Save Our Gentle Giants in Borneo
Borneo Pygmy Elephants
By Kimberly Chung, Communications Officer,
Borneo Programme, WWF-Malaysia
The iconic cartoon character “Dumbo” may not be too far from most thoughts when talking about elephants. But in reality, elephants have been observed to display intelligent behaviour that is far from what this derogatory name suggests. They are well known to be the largest terrestrial mammal found across the world, and our large friends can also be found in Borneo.
A 2003 DNA analysis carried out by Columbia University in collaboration with WWF found that the Borneo elephants are genetically distinct from other Asian elephants, thereby recognising it as a likely new subspecies. The DNA evidence suggests that these elephants were isolated about 300,000 years ago from their cousins on mainland Asia and Sumatra. Their smaller body size compared to the Asian elephants in other parts of the range has given them their world renowned name: the Borneo Pygmy Elephants. As the name suggests, they can only be found in Borneo, particularly in the state of Sabah and northern parts of Kalimantan, Indonesia.
The elephants usually travel in herds of around six to 20 individuals. These groups are usually led by females and occasionally merge with other groups in more open feeding grounds, particularly on river banks. As the male pygmy elephants reach sexual maturity, they become more solitary, sometimes also travelling in groups of two or three. From time to time, they follow the herds for mating.

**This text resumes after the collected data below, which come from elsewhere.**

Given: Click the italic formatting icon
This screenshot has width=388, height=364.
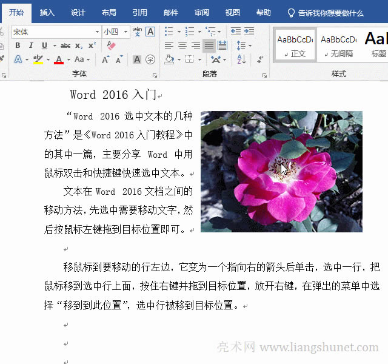Looking at the screenshot, I should [31, 46].
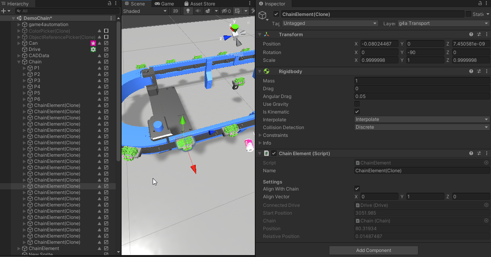The width and height of the screenshot is (491, 257).
Task: Open the Untagged tag dropdown
Action: [x=330, y=23]
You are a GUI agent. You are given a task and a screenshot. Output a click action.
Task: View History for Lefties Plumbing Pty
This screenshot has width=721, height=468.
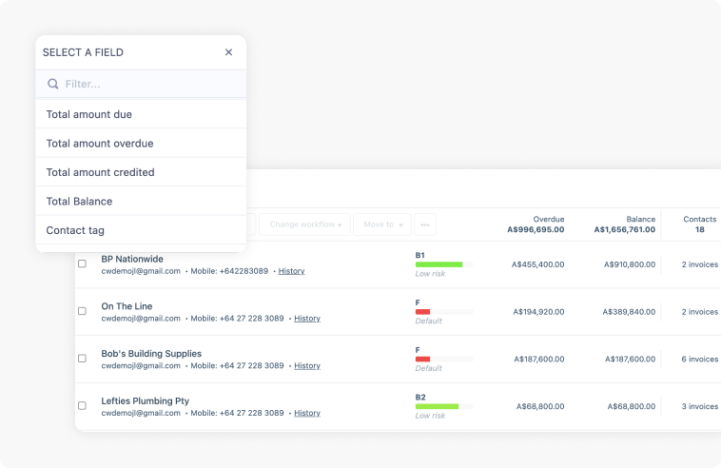click(x=307, y=414)
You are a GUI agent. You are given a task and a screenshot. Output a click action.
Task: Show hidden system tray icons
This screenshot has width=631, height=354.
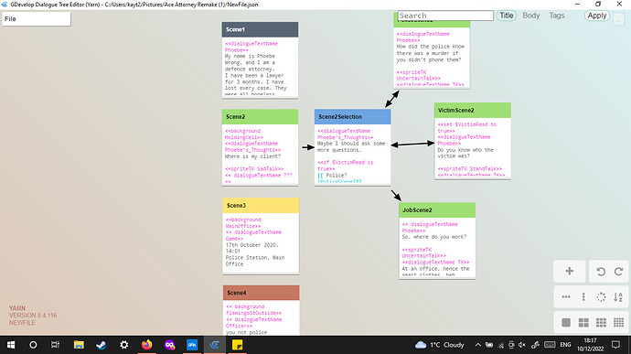(x=477, y=345)
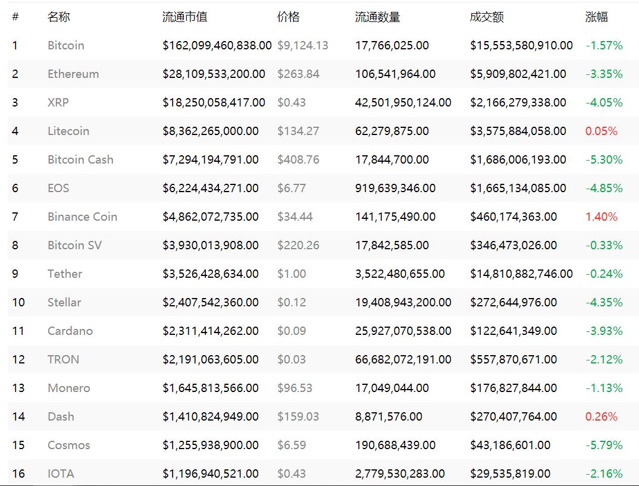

Elephants Help Keep Forests Healthy
Known to be the largest forest herbivore, one adult pygmy elephant can consume about 150 kilograms of vegetation per day. Their diet mostly consists of species of palms, grasses and forest fruits, and sometimes even wild bananas. Their required minerals come from salt licks or clay-rich soils. Their diet includes forest fruits, making them good seed dispersers that carry seeds across long distances through the forests so that these seeds can germinate and take root, thereby helping the spread of plants and forests which will serve as food and shelter for other wildlife in the area. Elephants are an umbrella species – protecting more of their habitat will mean protecting habitats of many other species as well as the overall biodiversity of the rich tropical rain forests.
As with most wildlife, elephants rely on the forests to survive. Lush forests are not only important for wildlife but also to mankind – it is nature’s gift to us to slow down climate change, provide freshwater and reduce flash floods, provide breaths of fresh air and create a healthy ecosystem.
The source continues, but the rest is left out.